Terjadi ledakan gas di tambang batu bara Liushenyu, Kabupaten Qinyuan, Provinsi Shanxi, China utara, pada Jumat (22/5) malam waktu setempat. Hingga Sabtu (23/5), sedikitnya 82 orang tewas dan sembilan orang hilang akibat kejadian tersebut.
Media pemerintah China, Xinhua, melaporkan ledakan terjadi saat ratusan pekerja sedang berada di bawah tanah. Dari total 247 pekerja yang bertugas ketika insiden terjadi, sebagian berhasil dievakuasi ke permukaan, sementara proses pencarian korban lainnya masih berlangsung.
Awalnya, laporan menyebutkan delapan korban tewas dan lebih dari 200 pekerja berhasil diselamatkan.
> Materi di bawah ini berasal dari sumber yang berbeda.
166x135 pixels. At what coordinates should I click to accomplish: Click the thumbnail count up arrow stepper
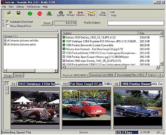pyautogui.click(x=7, y=88)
Namun, penyebab lonjakan jumlah korban tersebut belum diketahui.
Presiden China, Xi Jinping, memerintahkan seluruh pihak terkait untuk memaksimalkan upaya penyelamatan dan penanganan korban luka. Ia juga meminta investigasi menyeluruh terhadap penyebab ledakan dilakukan secepatnya.
“Jangan menyia-nyiakan upaya dalam merawat korban luka dan melakukan operasi pencarian dan penyelamatan,” kata Xi, dikutip dari Reuters.
Ia juga menegaskan perlunya penyelidikan mendalam terkait penyebab kecelakaan dan penerapan pertanggungjawaban hukum secara ketat.
Sementara itu, Perdana Menteri China, Li Qiang, turut mengeluarkan instruksi serupa. Ia meminta informasi terkait insiden disampaikan secara cepat dan akurat kepada publik, sekaligus menekankan pentingnya penegakan tanggung jawab terhadap pihak terkait.
Menurut otoritas manajemen darurat di Qinyuan, operasi penyelamatan masih terus dilakukan hingga saat ini. Sementara itu, penyebab pasti ledakan gas di tambang tersebut masih dalam tahap investigasi.
Sejumlah eksekutif perusahaan pengelola tambang juga telah ditahan oleh aparat berwenang menyusul tragedi tersebut.
Adapun China selama dua dekade terakhir memperketat regulasi keselamatan tambang guna menekan angka kecelakaan kerja, terutama yang dipicu ledakan gas dan banjir di area pertambangan.
Meski angka kematian di sektor tambang batu bara telah menurun dibanding awal 2000-an, insiden ini kembali menyoroti tingginya risiko keselamatan kerja di industri tersebut.